Lines 96-101: We set the box to be Dynamic (rather than Static like the floor object) and position it somewhere along the top of the screen.
And now you created the world. Gravity does the rest and the boxes fall to the ground. Here’s the result:
Lines 105: We must update the world at every frame. We do this with the Step method which takes in the time interval. [more]
Lines 108-114: Body objects are added to the world but never automatically removed (because Farseer doesn’t know about the display world, it has no idea if an item is on the screen or not). Here we just loop through all the entities and anything that’s dropped off the screen (below the bottom) gets removed from the World. This keeps our entity count down (the simulation never has more than 30 or 40 objects in the world no matter how long you run it for). Too many entities and the app will grind to a halt.

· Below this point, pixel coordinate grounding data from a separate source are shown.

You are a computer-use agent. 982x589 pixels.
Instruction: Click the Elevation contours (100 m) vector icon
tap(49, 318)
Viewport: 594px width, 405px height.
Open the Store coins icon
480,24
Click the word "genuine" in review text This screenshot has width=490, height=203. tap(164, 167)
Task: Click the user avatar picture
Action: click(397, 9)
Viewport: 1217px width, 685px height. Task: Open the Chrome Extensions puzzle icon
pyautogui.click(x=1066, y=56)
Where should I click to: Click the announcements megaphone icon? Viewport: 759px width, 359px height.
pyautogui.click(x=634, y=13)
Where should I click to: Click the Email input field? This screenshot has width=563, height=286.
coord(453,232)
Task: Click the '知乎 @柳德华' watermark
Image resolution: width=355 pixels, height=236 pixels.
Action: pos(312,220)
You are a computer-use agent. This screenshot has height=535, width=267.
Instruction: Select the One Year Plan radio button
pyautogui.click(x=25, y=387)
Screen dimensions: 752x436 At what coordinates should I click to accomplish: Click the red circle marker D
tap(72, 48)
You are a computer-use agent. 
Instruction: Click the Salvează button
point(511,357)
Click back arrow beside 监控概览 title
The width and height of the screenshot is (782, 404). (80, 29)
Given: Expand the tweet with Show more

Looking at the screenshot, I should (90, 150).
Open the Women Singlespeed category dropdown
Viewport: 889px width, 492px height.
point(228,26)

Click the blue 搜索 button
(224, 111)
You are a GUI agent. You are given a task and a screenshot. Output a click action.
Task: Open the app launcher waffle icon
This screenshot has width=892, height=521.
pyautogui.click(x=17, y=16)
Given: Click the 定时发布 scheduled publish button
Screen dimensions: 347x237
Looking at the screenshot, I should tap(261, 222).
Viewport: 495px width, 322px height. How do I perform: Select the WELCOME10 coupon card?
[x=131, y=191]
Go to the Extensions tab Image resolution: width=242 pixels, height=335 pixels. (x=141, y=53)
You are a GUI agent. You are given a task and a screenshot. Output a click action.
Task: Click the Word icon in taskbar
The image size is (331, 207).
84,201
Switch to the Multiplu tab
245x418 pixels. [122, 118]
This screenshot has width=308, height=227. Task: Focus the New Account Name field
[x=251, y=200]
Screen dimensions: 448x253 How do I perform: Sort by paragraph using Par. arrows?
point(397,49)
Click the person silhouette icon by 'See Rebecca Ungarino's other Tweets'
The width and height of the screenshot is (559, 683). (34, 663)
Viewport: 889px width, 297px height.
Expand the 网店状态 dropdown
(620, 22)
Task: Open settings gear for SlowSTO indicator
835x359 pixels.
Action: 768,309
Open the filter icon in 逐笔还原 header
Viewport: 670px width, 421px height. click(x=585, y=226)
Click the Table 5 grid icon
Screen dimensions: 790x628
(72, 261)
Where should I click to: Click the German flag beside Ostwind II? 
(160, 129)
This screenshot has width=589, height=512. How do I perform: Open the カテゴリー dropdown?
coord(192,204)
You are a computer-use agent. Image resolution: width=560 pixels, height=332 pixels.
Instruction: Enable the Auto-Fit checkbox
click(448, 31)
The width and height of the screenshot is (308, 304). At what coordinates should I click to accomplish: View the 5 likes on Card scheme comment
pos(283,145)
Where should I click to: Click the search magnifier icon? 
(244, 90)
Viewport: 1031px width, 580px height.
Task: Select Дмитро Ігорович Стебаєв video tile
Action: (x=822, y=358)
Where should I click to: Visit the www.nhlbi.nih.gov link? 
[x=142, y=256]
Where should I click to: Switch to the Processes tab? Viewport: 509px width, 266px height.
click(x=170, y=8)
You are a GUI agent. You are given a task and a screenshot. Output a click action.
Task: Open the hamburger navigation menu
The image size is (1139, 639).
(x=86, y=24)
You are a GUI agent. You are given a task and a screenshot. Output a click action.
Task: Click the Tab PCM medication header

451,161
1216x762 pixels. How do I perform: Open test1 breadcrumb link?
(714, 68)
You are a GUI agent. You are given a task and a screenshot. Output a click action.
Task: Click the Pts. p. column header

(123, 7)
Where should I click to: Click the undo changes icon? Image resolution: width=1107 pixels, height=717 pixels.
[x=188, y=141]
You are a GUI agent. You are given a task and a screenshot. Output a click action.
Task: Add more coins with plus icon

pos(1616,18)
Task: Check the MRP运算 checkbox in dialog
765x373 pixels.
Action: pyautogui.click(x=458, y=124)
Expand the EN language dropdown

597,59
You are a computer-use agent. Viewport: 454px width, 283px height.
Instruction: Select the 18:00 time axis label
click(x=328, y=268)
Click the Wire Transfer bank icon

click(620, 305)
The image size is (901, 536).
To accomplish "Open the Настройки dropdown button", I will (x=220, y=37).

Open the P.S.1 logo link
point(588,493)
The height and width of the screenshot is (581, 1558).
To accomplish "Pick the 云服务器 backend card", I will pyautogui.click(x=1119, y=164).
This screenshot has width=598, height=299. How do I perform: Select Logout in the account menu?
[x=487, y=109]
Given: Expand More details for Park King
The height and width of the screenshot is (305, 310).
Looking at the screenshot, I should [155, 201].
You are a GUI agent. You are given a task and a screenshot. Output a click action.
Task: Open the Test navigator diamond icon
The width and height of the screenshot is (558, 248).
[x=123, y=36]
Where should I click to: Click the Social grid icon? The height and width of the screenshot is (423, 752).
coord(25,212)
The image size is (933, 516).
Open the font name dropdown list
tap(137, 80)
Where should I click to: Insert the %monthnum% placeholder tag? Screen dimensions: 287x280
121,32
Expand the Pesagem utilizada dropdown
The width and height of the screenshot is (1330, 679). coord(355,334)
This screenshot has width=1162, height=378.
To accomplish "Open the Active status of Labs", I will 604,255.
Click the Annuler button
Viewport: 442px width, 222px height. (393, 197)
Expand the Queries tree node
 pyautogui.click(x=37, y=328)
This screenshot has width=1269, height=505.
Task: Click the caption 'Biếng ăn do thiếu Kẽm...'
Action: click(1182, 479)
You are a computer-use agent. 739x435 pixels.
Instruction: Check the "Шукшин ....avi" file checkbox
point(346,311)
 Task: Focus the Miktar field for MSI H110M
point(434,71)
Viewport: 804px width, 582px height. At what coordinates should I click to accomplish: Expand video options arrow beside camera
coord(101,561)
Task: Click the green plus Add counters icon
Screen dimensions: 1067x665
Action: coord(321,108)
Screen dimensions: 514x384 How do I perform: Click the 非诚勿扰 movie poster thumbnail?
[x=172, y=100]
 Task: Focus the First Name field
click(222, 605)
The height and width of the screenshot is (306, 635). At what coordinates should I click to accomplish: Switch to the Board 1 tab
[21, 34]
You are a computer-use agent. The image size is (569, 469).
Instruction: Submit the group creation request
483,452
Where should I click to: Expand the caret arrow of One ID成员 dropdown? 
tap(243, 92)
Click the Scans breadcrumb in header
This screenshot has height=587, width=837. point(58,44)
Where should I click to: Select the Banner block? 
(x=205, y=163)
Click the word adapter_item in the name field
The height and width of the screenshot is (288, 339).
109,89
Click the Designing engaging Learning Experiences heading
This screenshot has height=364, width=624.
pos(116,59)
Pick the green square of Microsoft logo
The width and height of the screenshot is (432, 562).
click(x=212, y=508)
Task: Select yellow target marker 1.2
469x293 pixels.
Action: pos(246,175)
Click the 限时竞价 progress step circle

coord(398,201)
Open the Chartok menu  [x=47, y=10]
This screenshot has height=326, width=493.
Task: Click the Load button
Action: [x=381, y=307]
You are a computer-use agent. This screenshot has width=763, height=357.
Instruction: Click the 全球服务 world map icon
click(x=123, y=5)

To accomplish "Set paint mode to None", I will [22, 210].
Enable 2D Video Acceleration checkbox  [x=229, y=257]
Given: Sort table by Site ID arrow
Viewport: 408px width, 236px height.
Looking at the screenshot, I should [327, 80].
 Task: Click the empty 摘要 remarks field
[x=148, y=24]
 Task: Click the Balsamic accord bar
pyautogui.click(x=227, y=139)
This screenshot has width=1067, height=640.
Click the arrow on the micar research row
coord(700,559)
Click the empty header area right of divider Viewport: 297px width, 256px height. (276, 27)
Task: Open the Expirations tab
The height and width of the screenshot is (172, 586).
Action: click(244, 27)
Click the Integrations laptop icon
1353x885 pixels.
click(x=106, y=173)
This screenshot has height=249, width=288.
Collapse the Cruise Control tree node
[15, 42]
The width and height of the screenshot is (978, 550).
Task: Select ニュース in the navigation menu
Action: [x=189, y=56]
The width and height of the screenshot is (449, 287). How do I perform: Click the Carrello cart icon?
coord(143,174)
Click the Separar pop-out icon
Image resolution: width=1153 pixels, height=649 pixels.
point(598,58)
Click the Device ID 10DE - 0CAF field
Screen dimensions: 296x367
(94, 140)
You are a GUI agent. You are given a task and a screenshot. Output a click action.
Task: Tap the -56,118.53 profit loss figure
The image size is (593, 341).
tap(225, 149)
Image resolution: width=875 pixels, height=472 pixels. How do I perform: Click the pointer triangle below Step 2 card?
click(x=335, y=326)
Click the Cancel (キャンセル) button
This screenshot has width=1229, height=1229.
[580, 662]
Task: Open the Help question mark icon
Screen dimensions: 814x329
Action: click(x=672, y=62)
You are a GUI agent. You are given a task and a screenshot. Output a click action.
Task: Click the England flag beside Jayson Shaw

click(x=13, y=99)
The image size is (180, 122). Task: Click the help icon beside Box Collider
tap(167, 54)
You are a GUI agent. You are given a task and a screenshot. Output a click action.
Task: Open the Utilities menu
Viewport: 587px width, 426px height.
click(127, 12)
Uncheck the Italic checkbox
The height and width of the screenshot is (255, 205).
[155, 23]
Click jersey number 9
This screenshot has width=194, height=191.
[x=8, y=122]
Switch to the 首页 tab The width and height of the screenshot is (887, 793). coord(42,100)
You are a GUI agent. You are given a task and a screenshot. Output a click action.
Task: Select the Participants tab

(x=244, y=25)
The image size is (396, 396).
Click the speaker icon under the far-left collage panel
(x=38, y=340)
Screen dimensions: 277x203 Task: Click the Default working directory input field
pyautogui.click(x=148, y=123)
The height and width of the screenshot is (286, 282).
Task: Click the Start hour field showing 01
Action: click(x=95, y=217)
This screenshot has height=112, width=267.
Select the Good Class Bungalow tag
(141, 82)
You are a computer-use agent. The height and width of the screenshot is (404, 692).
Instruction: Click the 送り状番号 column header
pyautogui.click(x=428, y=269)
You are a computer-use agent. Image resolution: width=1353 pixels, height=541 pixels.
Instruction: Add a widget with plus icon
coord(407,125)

Lines 125-130: Farseer knows nothing about the UI so that’s entirely up to you as to how to draw things. Farseer is just tracking the objects and moving them around using the physics engine and it’s rules. You’ll still use XNA to draw items (using the SpriteBatch.Draw method) so you can load up your usual textures and draw items and pirates and dancing zombies all over the screen. Instead in this demo we’re going to cheat a little. In the sample code for Farseer you can download there’s a project called DebugView XNA. This project contains the DebugViewXNA class which just handles iterating through all the bodies in the world and drawing the shapes. So we call the RenderDebugData method here of that class to draw everything correctly. In the case of this demo, we just want to draw Shapes so take a look at the source code for the DebugViewXNA class as to how it extracts all the vertices for the shapes created (in this case simple boxes) and draws them. You’ll learn a *lot* about how Farseer works just by looking at this class.
That’s it, that’s all. Simple huh?
Hope you enjoy the code and library. Physics is hard and requires some math skills to really grok. The Farseer Physics Engine makes it pretty easy to get up and running and start building games. In future posts we’ll get more in-depth with things you can do with the engine so this is just the beginning.